How the Light Gets In

About eighteen years ago I walked into my first AA meeting.  And one of my first AA friendships was with a man who was a self-described atheist. When I expressed my doubt about whether I was up to the challenge of the 12 steps, he swore that I didn’t need to believe in God to get sober.  “It could be the group. It could be that chair over there. You just need to put your faith in something other than yourself.” 

At the time I identified as an agnostic. I wasn’t Catholic anymore, the way I was raised, but I wasn’t an atheist either. It felt like there was something going on. A few years later I started to take my sobriety seriously and as I worked the 12 steps, it became clear that I was going to have to take an honest look at what I meant by “the higher power of my understanding.”

For me, it has always been about community.  I experience God most deeply not in a posture of worship to a God-king, but in relationship with others. Sometimes this is a relationship of service.  Sometimes it is in covenanted community. Often it happens in a circle, whether it is a talking circle or worship circle. There is sacredness in being authentic with one another and being a witness to one another’s authenticity.

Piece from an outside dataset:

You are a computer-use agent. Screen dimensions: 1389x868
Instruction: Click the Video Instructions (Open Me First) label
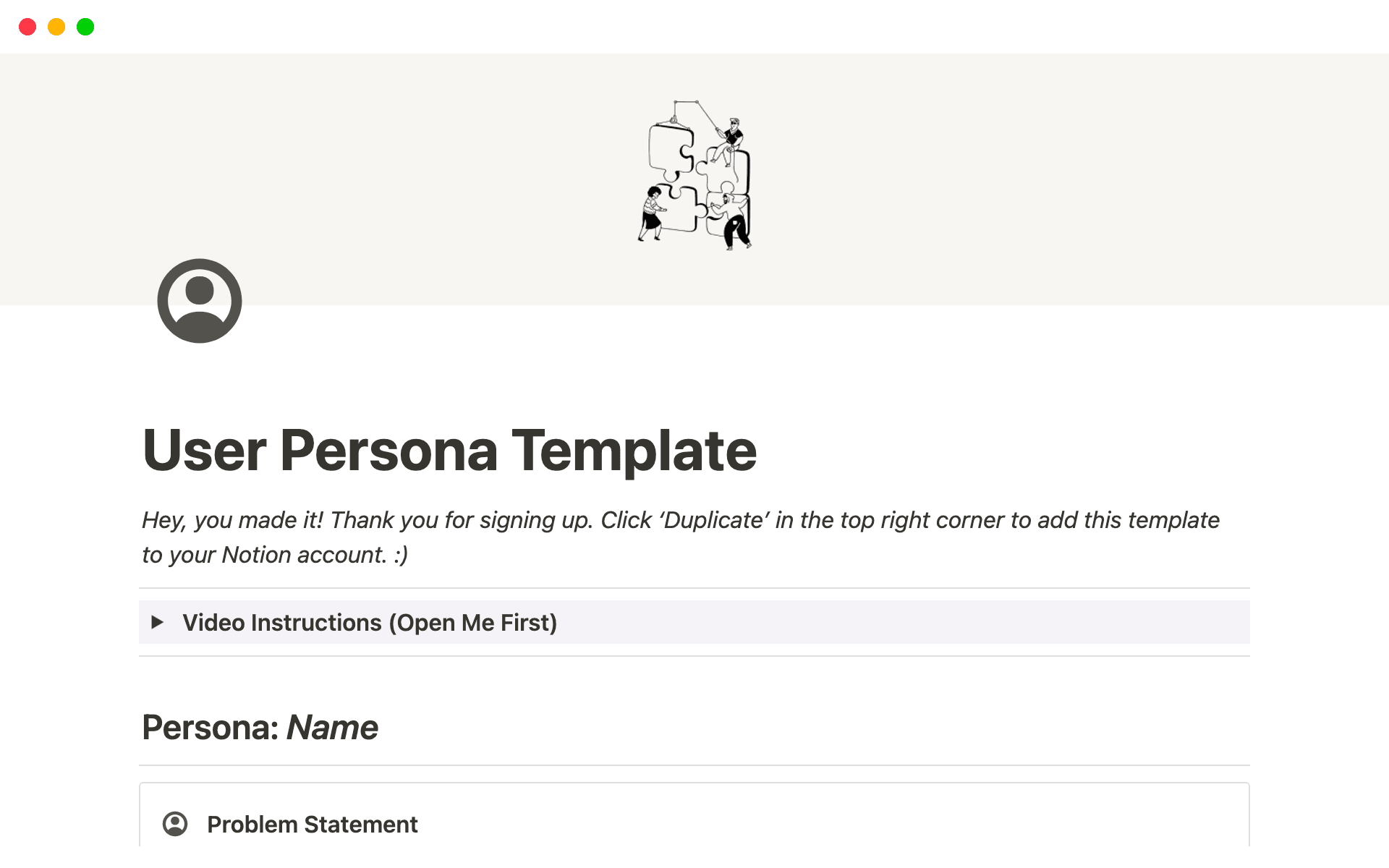[370, 622]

I also experienced it at the hospital during my work as a chaplain intern. Every time I walked into a patient’s room, it was the most intense day of their life. They’d experienced a life threatening traumatic event. They were dying. Their parent or child was dying. Someone was already dead.  Every day I went to the hospital knowing I was going to face a lot painful truth.

One day as I lay in bed at home, after a particularly difficult shift, my mom sat down next to me. She lived with us over the summer, taking care of my eight-year-old son. “If it’s so hard,” she asked me, “why do you do it?”

I told her that every day I felt intimately connected to God. And that by showing up authentically and being a witness to the pain, I was making a difference. Something happened in those patient rooms that reminded me of what happened in AA meetings, in my early days in recovery. Something holy was happening. And most of the time we didn’t even pray. 

I think for Unitarian Universalists, this is important to acknowledge. We don’t need to pray or use the word God. Something is happening. I thought a lot about that bible passage in Matthew, “where two or three are gathered in my name, there I am in their midst.” My experience in AA, my experience at Harborview, affirms this.  It affirms that we are all broken and we are all enough.  And never is that more meaningful, never is that more beautiful, than when we speak that truth in community.

Acknowledging this together--and alone in spiritual practice--develops our compassion, it develops our capacity to love, it opens us up to that which is greater than ourselves alone. And like Channing, I believe that we need both community and self-reflection.  We also need that vision of the world we could be, and those moments of transcendence in which to rest. 

The most difficult part is that pain and transcendence are often intertwined. It is the challenge of Unitarian Universalists to keep pushing past the pain, to acknowledge it as a means to growth.  My understanding of our brokenness--the ways that we will forever fall short of our ideals—is that this is the key to our connection. We don’t experience the Holy in spite of our brokenness. We experience the Holy through our brokenness. This is actually how we connect deeply with one another.

And if God is relationship, and our imperfect humanity is what binds us together as community, than maybe God is the brokenness. And the connection. And the imperfect humanity. And all of it.

This is one of the reasons I love being a UU. Because this is where our work begins, in how we relate to one another. This is the real work.  And for me, this is right where we experience the Holy.  If we are authentic and honest and present for one another, we get to create the Holy together in community. 

As Weiman says, “What is God? God is the integration process at work in the universe. The principle of integration at the human level is love.”